*** Opening of RECORDS PROVIDED ***

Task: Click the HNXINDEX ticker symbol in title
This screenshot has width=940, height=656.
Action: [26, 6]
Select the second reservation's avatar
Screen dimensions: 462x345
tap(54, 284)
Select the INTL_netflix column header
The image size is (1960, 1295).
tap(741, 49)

*** Close of RECORDS PROVIDED ***

WHAT THE TASK ASKS -
Quote all the records. Keep every word exact.

ANSWER TO THE EXERCISE -
Task: Click the HNXINDEX ticker symbol in title
This screenshot has width=940, height=656.
Action: [26, 6]
Select the second reservation's avatar
Screen dimensions: 462x345
tap(54, 284)
Select the INTL_netflix column header
The image size is (1960, 1295).
tap(741, 49)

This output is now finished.